To do – Repeat nothing but the line that contains "Image resolution: width=217" and the lines after it, through the end of the listing, exactly as they stand; omit pictures.

Records to process –
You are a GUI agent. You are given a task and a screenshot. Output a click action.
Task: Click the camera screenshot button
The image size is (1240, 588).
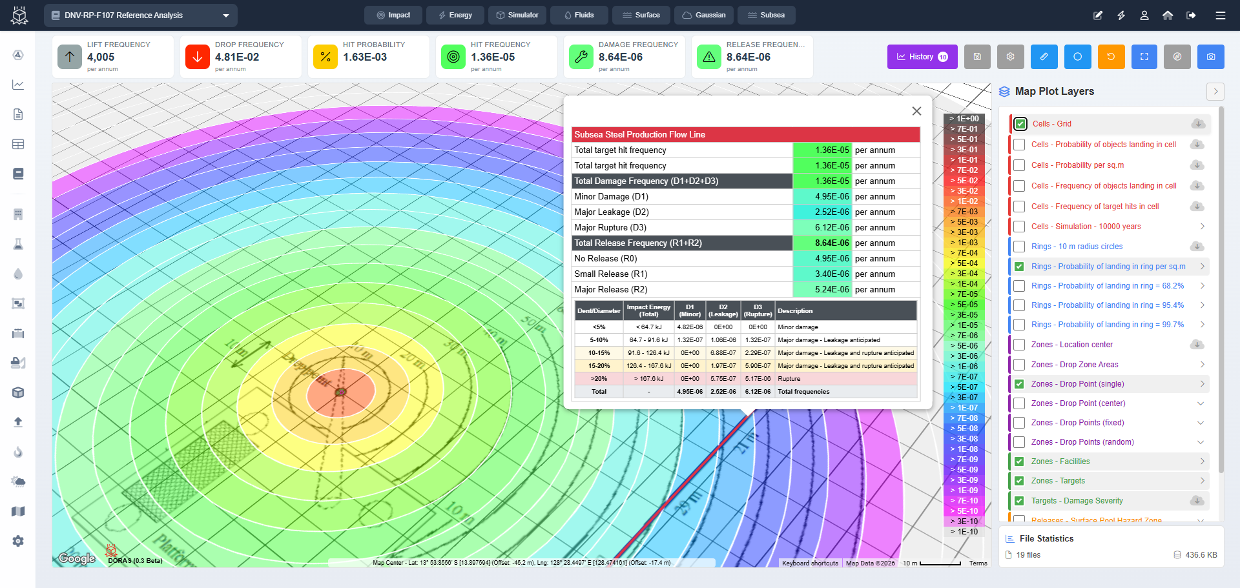point(1210,57)
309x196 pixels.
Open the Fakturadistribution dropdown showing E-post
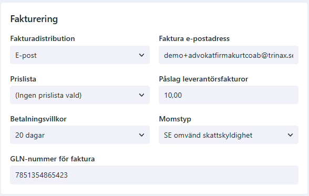80,55
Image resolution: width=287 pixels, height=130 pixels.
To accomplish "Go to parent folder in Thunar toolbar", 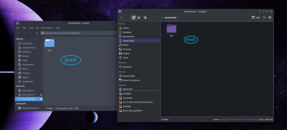I will (31, 33).
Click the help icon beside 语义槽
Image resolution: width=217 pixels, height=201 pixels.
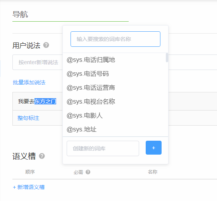[42, 156]
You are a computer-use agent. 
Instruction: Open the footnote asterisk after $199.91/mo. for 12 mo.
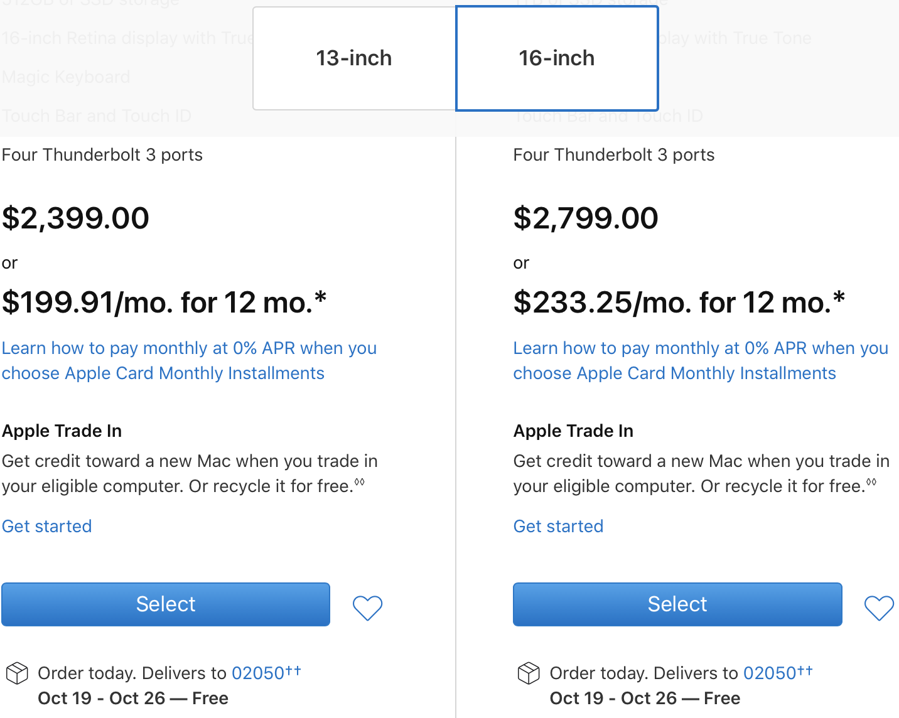coord(320,298)
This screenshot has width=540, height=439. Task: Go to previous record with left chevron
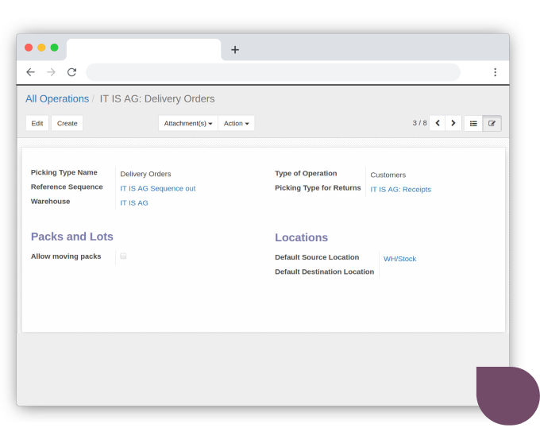[x=437, y=123]
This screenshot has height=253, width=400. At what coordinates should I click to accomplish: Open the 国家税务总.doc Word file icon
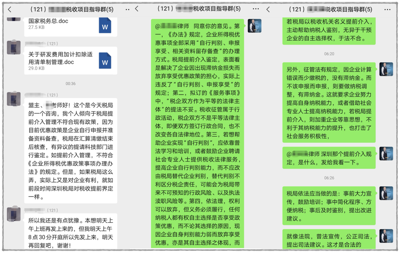[x=105, y=26]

Result of the exercise –
Image resolution: width=217 pixels, height=201 pixels.
[42, 156]
You are a computer-use agent. 
Instruction: Open the footnote asterisk after $199.91/mo. for 12 mo.
coord(320,298)
This screenshot has width=540, height=439. Task: Go to previous record with left chevron
[x=437, y=123]
This screenshot has height=253, width=400. At what coordinates should I click to accomplish: Open the 国家税务总.doc Word file icon
[x=105, y=26]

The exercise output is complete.